▸ **Verilen metin**
•••••

Türkiye Cumhuriyet Merkez Bankası (TCMB), bizim beklentimizle uyumlu olarak Ekim ayında faizlerde herhangi bir değişiklik yapmadı. Piyasadaki genel beklenti faiz koridorunun üst bandında 25 bp indirim yapılması yönündeydi. Açıklanan kararın TL ile enflasyon gerçekleşmeleri ve enflasyon beklentilerinin seyri açısından olumlu olduğunu değerlendiriyoruz.
Önemli Rakamlar
Yorum
TCMB kararı öncesinde bu sabah yayınladığımız beklenti notunda son dönemlerde özellikle dolar/TL tarafında tarihi zirvelerin test ediliyor olması nedeniyle TCMB’nin bugünkü toplantıda faiz indirimine gitmesi konusunda elinin bir miktar zayıfladığının, dolayısıyla da bu toplantının faiz indirimi anlamında pas geçilme ihtimalinin kuvvetlendiğini değerlendirdiğimizi ifade etmiştik. Bu anlamda bugün alınan kararın ekonomi ve finansal piyasalardaki istikrarı destekleme açısından olumlu olduğunu düşünüyoruz.

•••••

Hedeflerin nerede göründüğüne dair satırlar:
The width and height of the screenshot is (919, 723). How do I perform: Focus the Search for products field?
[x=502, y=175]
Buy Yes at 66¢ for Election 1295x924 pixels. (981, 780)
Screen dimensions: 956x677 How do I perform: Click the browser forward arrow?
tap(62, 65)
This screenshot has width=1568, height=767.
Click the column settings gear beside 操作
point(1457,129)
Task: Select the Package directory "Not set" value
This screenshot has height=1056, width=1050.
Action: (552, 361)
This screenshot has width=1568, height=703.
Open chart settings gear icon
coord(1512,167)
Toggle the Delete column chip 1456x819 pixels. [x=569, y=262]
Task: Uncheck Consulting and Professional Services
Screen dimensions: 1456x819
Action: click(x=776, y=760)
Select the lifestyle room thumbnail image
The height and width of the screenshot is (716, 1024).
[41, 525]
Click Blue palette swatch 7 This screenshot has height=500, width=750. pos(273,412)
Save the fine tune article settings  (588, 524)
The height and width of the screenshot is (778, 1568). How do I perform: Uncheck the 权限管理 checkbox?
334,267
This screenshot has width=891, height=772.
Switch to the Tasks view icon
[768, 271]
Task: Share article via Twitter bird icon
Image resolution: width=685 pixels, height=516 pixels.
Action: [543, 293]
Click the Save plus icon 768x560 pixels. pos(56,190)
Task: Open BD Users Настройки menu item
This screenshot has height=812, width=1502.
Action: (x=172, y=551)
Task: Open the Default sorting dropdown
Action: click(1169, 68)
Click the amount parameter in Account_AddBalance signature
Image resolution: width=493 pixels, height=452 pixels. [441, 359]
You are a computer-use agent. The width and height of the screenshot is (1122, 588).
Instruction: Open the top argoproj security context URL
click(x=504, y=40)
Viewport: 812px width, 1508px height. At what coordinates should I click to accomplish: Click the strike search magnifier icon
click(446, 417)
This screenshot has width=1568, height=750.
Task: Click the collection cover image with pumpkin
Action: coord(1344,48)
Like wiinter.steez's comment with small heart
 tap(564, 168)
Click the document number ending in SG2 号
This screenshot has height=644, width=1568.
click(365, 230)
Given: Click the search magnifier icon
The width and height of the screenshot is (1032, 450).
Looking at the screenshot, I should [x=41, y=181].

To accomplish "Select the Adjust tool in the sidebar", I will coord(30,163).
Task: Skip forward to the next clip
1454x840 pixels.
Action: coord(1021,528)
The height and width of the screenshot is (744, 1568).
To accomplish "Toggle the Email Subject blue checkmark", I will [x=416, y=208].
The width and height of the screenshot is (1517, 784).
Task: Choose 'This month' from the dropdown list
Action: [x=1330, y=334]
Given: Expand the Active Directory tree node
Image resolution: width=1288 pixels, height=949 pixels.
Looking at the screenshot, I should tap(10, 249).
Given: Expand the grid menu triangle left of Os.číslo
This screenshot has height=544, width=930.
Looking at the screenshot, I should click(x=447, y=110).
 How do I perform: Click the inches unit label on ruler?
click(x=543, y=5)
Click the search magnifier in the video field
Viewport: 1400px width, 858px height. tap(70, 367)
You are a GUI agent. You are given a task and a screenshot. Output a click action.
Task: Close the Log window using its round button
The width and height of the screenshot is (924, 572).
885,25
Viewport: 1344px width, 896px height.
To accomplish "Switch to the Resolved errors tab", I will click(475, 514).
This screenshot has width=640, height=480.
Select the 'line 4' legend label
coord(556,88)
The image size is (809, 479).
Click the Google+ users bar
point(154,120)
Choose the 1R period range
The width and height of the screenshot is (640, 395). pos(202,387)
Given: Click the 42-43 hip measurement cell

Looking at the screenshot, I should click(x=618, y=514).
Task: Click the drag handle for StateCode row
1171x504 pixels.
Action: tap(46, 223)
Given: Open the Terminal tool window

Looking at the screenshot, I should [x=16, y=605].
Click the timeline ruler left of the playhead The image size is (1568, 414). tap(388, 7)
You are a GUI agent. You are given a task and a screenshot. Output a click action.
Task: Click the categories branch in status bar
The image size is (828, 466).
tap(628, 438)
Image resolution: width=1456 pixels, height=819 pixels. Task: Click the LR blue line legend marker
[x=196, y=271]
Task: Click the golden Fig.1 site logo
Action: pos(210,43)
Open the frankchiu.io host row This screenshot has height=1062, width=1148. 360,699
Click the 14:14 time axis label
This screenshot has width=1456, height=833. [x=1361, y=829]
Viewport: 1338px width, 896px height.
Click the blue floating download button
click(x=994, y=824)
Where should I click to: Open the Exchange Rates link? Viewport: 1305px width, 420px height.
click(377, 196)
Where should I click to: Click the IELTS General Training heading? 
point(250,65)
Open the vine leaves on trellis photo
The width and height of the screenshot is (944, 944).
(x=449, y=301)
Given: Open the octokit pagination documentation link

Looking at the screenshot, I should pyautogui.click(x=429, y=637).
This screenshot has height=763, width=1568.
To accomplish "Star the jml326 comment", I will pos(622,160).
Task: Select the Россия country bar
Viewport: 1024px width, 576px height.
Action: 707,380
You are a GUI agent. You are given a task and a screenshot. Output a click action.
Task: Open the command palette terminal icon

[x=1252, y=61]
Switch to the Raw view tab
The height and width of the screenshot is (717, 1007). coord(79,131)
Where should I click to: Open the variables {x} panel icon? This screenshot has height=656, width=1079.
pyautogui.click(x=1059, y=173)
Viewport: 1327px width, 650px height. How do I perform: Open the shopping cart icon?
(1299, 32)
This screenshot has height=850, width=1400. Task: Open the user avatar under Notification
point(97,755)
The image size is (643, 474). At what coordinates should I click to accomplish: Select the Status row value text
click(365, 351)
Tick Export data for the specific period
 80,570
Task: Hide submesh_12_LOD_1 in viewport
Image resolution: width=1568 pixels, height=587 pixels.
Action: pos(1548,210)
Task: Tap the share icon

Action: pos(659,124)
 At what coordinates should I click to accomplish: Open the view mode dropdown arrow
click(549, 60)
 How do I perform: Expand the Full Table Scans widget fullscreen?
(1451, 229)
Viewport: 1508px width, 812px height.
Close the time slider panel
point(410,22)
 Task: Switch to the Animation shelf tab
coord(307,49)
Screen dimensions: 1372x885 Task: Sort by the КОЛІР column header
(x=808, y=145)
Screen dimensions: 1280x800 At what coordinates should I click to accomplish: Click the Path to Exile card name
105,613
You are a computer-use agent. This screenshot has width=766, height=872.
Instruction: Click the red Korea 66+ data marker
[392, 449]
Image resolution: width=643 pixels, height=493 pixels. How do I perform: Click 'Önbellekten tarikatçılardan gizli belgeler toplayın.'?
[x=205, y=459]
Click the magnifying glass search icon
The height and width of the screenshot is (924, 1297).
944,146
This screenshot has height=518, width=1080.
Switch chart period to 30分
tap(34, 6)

•••••

▸ **Yapılacaklar**
a. Merkez Bankası kararıyla ilgili metne göre piyasadaki genel beklenti ne yöndeydi?
b. Merkez Bankası kararıyla ilgili metinde "Önemli Rakamlar" ile "olumlu olduğunu düşünüyoruz." arasındaki bölümü, bu iki ifade de dahil olmak üzere hiç değiştirmeden yazın.

▸ **Nihai yanıtlar**
a. Faiz koridorunun üst bandında 25 bp indirim yapılması yönündeydi.

b.
Önemli Rakamlar
Yorum
TCMB kararı öncesinde bu sabah yayınladığımız beklenti notunda son dönemlerde özellikle dolar/TL tarafında tarihi zirvelerin test ediliyor olması nedeniyle TCMB’nin bugünkü toplantıda faiz indirimine gitmesi konusunda elinin bir miktar zayıfladığının, dolayısıyla da bu toplantının faiz indirimi anlamında pas geçilme ihtimalinin kuvvetlendiğini değerlendirdiğimizi ifade etmiştik. Bu anlamda bugün alınan kararın ekonomi ve finansal piyasalardaki istikrarı destekleme açısından olumlu olduğunu düşünüyoruz.